## Objective a
In the rows, rewrite the stretch from the line containing "coordinates (1731, 104)." through the line containing "The height and width of the screenshot is (728, 2576).", swapping "GUI agent" for "desktop automation agent" and leaving everything else as it is.

## Text shown
* BEGIN *

Why 75% of Resumes Get Rejected by ATS (And How to Fix It)

11 min readResume
Why 75% of Resumes Get Rejected by ATS (And How to Fix It)

Why 75% of Resumes Get Rejected by ATS (And How to Fix It)

Let that number sink in for a moment. Three out of every four resumes submitted to a job posting will never be seen by a human being. Not skimmed. Not glanced at. Not briefly considered and set aside. Never seen at all.

These resumes are filtered out by applicant tracking systems before they ever reach a recruiter's screen. And here is what makes this statistic genuinely infuriating: many of those rejected candidates are perfectly qualified for the job. They have the right skills. They have the right experience. They might be the best person for the role. But their resume did not speak the right language, did not use the right format, or did not check the right algorithmic boxes.

If you have been applying to job after job and hearing absolutely nothing back -- no rejection email, no interview request, just silence -- and you are asking yourself "why is my resume being rejected by ATS," there is a very high probability that this is what is happening to you. Your resume is being filtered into oblivion before anyone at the company even knows you applied.

The good news is that every single reason ATS rejects resumes is fixable. Let us walk through all ten of them.

1. The Shocking ATS Rejection Statistics in 2026

Before we dig into the reasons, let us put the scale of this problem into perspective with some numbers.

97% of Fortune 500 companies use ATS to screen resumes. That number has held steady since 2023 and shows no signs of decreasing.

75% of resumes are automatically filtered out before a human reviews them. Some studies put this number as high as 80% for competitive roles at large companies.

The average corporate job posting receives 250 applications. Of those, the ATS typically forwards between 25 and 75 to the recruiter. The rest disappear.

88% of resumes with images or graphics are discarded or misread by ATS parsers. That beautifully designed resume with the skill bars and headshot? The ATS sees it as noise.

43% of candidates submit resumes without tailoring them to the specific job description. This is essentially applying blind and hoping for the best.

Recruiters spend an average of 6-7 seconds reviewing resumes that make it through ATS. So even after you clear the algorithmic filter, you still need to make an immediate impression.

These numbers paint a clear picture: the modern job application process is broken, and ATS is the bottleneck. But understanding the specific reasons for rejection gives you the power to fix your resume and beat the odds.

2. Reasons 1-3: Formatting Errors (Tables, Headers, Graphics)

Formatting problems are the most preventable and most common reasons for ATS rejection. The frustrating part is that many of these formatting choices were made intentionally to make the resume look better -- and they do look better to human eyes. The problem is that human eyes are not the first audience anymore.

Reason 1: Tables and Columns. Many resume templates use two-column layouts with tables to organize information neatly. The problem is that ATS parsers read content linearly -- left to right, top to bottom. When they encounter a table or column layout, they often read across rows instead of down columns, which scrambles your information. Your job title might end up next to the wrong company name. Your dates might attach to the wrong role. Or the ATS might just skip the table entirely.

* END *

## Listed records
* BEGIN *

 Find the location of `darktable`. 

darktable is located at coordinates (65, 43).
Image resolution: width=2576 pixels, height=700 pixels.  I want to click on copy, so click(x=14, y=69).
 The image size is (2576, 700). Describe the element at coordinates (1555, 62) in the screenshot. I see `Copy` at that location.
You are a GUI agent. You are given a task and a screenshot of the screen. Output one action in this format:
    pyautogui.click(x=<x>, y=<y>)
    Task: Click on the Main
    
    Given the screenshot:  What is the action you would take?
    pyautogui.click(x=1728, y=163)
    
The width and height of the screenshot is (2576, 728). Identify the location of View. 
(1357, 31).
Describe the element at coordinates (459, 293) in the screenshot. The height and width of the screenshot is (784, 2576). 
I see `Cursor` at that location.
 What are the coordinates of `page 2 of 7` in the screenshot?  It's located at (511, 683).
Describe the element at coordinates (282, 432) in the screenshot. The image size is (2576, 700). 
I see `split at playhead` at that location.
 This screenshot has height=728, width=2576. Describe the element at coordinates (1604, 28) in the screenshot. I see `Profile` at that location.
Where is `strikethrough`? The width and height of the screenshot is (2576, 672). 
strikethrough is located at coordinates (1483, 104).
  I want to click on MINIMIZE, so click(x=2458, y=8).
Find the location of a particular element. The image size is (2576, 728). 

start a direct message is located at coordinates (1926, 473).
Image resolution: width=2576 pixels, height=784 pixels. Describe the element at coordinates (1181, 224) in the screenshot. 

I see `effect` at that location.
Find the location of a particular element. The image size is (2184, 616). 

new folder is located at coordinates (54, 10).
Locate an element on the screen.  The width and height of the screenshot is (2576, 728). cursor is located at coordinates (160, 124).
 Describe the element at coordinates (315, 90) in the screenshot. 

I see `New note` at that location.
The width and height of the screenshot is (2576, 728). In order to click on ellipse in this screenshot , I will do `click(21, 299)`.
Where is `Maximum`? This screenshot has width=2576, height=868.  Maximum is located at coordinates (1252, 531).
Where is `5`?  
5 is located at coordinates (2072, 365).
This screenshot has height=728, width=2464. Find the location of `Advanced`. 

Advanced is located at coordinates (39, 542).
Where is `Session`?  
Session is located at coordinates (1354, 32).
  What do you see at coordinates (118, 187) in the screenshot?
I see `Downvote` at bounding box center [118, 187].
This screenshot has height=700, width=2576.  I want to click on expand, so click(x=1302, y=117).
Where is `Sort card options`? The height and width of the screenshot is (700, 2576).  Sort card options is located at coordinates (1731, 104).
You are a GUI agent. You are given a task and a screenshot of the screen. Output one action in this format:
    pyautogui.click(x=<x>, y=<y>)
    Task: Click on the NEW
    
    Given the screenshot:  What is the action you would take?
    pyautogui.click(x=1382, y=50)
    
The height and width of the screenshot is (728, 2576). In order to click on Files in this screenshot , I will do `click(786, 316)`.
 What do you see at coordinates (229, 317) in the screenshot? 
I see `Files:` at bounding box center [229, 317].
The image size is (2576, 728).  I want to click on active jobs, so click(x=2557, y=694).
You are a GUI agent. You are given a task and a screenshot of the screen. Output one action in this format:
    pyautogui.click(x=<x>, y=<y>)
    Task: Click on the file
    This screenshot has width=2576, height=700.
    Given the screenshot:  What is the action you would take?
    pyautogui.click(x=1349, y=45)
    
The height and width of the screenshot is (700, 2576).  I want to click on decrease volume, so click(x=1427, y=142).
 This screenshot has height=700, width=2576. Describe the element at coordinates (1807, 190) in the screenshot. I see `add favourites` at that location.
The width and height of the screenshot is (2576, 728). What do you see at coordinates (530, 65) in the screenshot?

* END *

## Objective b
According to the article on ATS resume rejection, what share of Fortune 500 companies use ATS to screen resumes?

## Response a
Where is `Sort card options`? The height and width of the screenshot is (700, 2576).  Sort card options is located at coordinates (1731, 104).
You are a desktop automation agent. You are given a task and a screenshot of the screen. Output one action in this format:
    pyautogui.click(x=<x>, y=<y>)
    Task: Click on the NEW
    
    Given the screenshot:  What is the action you would take?
    pyautogui.click(x=1382, y=50)
    
The height and width of the screenshot is (728, 2576). In order to click on Files in this screenshot , I will do `click(786, 316)`.

## Response b
97%